The Python objects you handle are wrappers created lazily: a turbohtml.Node materializes when you reach a node, and it forwards to the arena record underneath. A tree you never walk into never allocates a wrapper. A read snapshots the arena before it hands control to any Python callback, which is what lets a walk stay consistent under concurrent edits (see Free-threading).

Subsystem map

The C sources under src/turbohtml/_c split by subsystem so each reads on its own, one concern at a time:

  • core – the arena, the atom table that interns tag and attribute names, and the shared string and vector primitives the rest build on.

  • tokenizer – the WHATWG tokenization state machine.

  • dom – the tree builder and the node model every query and edit runs against.

  • query – the CSS selector matcher, the find filter grammar, and the XPath 1.0 engine.

  • css – the CSS parser and the cascade that resolves a computed style.

  • js – the JavaScript tokenizer and minifier.

  • clean – the allowlist sanitizer, the autolinker, and the HTML minifier.

  • extract – main-content isolation, table reading, and structured-data collection.
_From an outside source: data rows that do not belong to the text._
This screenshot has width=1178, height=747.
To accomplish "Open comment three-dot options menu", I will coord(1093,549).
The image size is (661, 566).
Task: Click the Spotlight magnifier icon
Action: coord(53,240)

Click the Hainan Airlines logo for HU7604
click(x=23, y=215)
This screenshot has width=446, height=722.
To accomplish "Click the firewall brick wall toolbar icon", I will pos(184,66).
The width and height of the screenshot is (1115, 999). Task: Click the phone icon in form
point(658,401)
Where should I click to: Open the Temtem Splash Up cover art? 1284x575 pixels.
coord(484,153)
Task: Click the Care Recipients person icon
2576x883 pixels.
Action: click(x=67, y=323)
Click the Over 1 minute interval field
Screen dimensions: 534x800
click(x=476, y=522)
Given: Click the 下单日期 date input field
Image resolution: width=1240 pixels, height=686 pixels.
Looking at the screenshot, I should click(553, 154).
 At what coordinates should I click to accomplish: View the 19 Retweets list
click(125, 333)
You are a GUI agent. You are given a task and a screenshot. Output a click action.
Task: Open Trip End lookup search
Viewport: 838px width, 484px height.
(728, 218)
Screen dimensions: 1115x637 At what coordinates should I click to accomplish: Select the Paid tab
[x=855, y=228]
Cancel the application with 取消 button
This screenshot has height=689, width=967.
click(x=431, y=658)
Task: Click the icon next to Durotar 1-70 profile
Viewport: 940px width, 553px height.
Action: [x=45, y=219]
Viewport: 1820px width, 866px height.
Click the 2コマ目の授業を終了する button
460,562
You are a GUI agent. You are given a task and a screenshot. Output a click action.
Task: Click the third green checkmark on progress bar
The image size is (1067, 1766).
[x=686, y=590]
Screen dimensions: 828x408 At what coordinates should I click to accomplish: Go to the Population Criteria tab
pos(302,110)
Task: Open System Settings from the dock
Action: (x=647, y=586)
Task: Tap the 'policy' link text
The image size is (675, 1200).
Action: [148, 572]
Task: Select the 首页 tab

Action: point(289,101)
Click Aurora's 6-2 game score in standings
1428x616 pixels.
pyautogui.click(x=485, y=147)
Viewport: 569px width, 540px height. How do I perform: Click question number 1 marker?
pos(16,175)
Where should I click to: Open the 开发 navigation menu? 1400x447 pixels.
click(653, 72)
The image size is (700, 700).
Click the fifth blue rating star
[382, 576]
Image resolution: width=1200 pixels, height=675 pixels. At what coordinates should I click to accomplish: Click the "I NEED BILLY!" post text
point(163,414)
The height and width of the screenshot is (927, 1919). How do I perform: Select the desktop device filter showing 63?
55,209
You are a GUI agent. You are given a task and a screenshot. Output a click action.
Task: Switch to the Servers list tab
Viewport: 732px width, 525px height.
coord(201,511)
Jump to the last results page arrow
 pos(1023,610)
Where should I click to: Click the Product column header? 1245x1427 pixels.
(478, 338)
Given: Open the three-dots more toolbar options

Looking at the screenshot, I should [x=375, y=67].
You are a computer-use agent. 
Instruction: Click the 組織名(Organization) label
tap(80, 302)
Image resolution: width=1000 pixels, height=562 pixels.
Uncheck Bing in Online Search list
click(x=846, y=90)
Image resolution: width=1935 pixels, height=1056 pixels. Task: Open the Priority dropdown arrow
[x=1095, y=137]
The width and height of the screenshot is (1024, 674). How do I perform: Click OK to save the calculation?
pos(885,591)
  • serialize – HTML, Markdown, and plain-text output, plus canonicalization.

  • encoding – the byte sniffer and the incremental decoder.

  • unicode – normalization and the case-folding tables.

  • url – URL parsing and resolution.

  • validate – XSD, RELAX NG, and the HTML5 conformance rules.

  • data – the generated lookup tables (entity names, tag atoms, the public-suffix and IDNA data).

Escaping and unescaping sit on hot paths: HTML output escaping runs on every rendered fragment, and unescaping runs on every chunk of text an HTML parser emits. turbohtml implements both in C so they run several times faster than an equivalent pure-Python implementation, with no change in behavior.

The Performance page measures both against html.escape() and html.unescape() over real corpora. escape gains the most on text that needs little escaping (the SIMD scan classifies sixteen bytes at a time and copies clean stretches in bulk); unescape gains the most on entity-heavy input, where the standard library pays a Python call per match. The gap is narrowest on tiny strings, where call overhead dominates, and on special-dense markup, where both sides spend their time writing replacements.

Unlike a standard-library accelerator, turbohtml ships only the compiled implementation. PEP 399 requires a pure-Python fallback only for the standard library; as a third-party package distributing per-interpreter wheels, turbohtml has no need for one, which keeps the surface small.

Block-at-a-time scanning

escape spends most of its time confirming that a string contains nothing that needs escaping. For one-byte strings it classifies sixteen bytes at a time with SIMD (on arm64 NEON a single low-nibble table lookup plus one comparison matches all five specials at once; on x86-64 SSE2 compares per special; elsewhere a 64-bit SWAR word applies the has-zero bit trick). The sizing pass turns each comparison into that special’s output growth and sums the block without branches; the writing pass converts the comparisons into a position bitmask, copies clean stretches in bulk, and rewrites only the matched bytes. When nothing needs escaping, escape returns the input unchanged. Wider strings (UCS-2 / UCS-4; see PEP 393 for CPython’s string representations) pack four / two code points into a 64-bit SWAR word and probe all five special characters in a single pass. unescape works the same way in reverse: it hops between & occurrences (memchr on one-byte text) and bulk-copies the clean spans between references instead of inspecting every character. This needs the PyUnicode buffer API, which is why turbohtml cannot use the Limited API.